___ TEXTAUSZUG ___

Aus dem Französischen von Désirée Schneider, Knesebeck 2022, 240 S., € 15,-, ab 12

Ciprian ist der jüngste Sohn einer Roma-Familie, die seit Generationen als Ursari, als Bärenführer, durch Rumänien zieht. Als Dorfbewohnern sie wieder einmal bedrohen und vertreiben, lassen Sie sich auf das Angebot von zwei Männern ein, nach Paris gebracht zu werden. Doch die Schleuser zwingen sie dort, für sie als Diebe und Bettler zu arbeiten, um ihre „Schulden“ zurückzubezahlen. Das Leben in der Slumbaracke am äußersten Rand der Stadt scheint hoffnungslos, als Ciprian im Jardin du Luxembourg Schachspieler beobachtet. Das Spiel lässt ihn nicht mehr los und als zwei der Spieler seine ungewöhnliche Intelligenz und Begabung entdecken, wendet sich das Blatt.

___ GEGEBENE DATEN ___

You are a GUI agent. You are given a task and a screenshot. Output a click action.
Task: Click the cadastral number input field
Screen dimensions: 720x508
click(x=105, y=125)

___

→ AUFGABEN:
- a) Übertragen Sie aus dem Textauszug genau den Abschnitt, der mit den Worten „Ciprian ist der“ beginnt und nach „sich das Blatt.“ endet.
- b) Fassen Sie den Absatz des Textauszugs, der mit „Ciprian ist der jüngste Sohn“ beginnt, als kurze Stichpunktliste mit seinen wichtigsten Fakten zusammen.

→ LÖSUNGEN:
- a)
Ciprian ist der jüngste Sohn einer Roma-Familie, die seit Generationen als Ursari, als Bärenführer, durch Rumänien zieht. Als Dorfbewohnern sie wieder einmal bedrohen und vertreiben, lassen Sie sich auf das Angebot von zwei Männern ein, nach Paris gebracht zu werden. Doch die Schleuser zwingen sie dort, für sie als Diebe und Bettler zu arbeiten, um ihre „Schulden“ zurückzubezahlen. Das Leben in der Slumbaracke am äußersten Rand der Stadt scheint hoffnungslos, als Ciprian im Jardin du Luxembourg Schachspieler beobachtet. Das Spiel lässt ihn nicht mehr los und als zwei der Spieler seine ungewöhnliche Intelligenz und Begabung entdecken, wendet sich das Blatt.

- b)
- Ciprian ist der jüngste Sohn einer Roma-Familie, die seit Generationen als Ursari (Bärenführer) durch Rumänien zieht.
- Nach erneuter Bedrohung und Vertreibung durch Dorfbewohner nimmt die Familie das Angebot zweier Männer an, sie nach Paris zu bringen.
- Dort zwingen die Schleuser sie, als Diebe und Bettler zu arbeiten, um ihre „Schulden“ zurückzuzahlen.
- Das Leben in der Slumbaracke am äußersten Stadtrand scheint hoffnungslos.
- Im Jardin du Luxembourg beobachtet Ciprian Schachspieler, und das Spiel lässt ihn nicht mehr los.
- Zwei der Spieler entdecken seine ungewöhnliche Intelligenz und Begabung, und das Blatt wendet sich.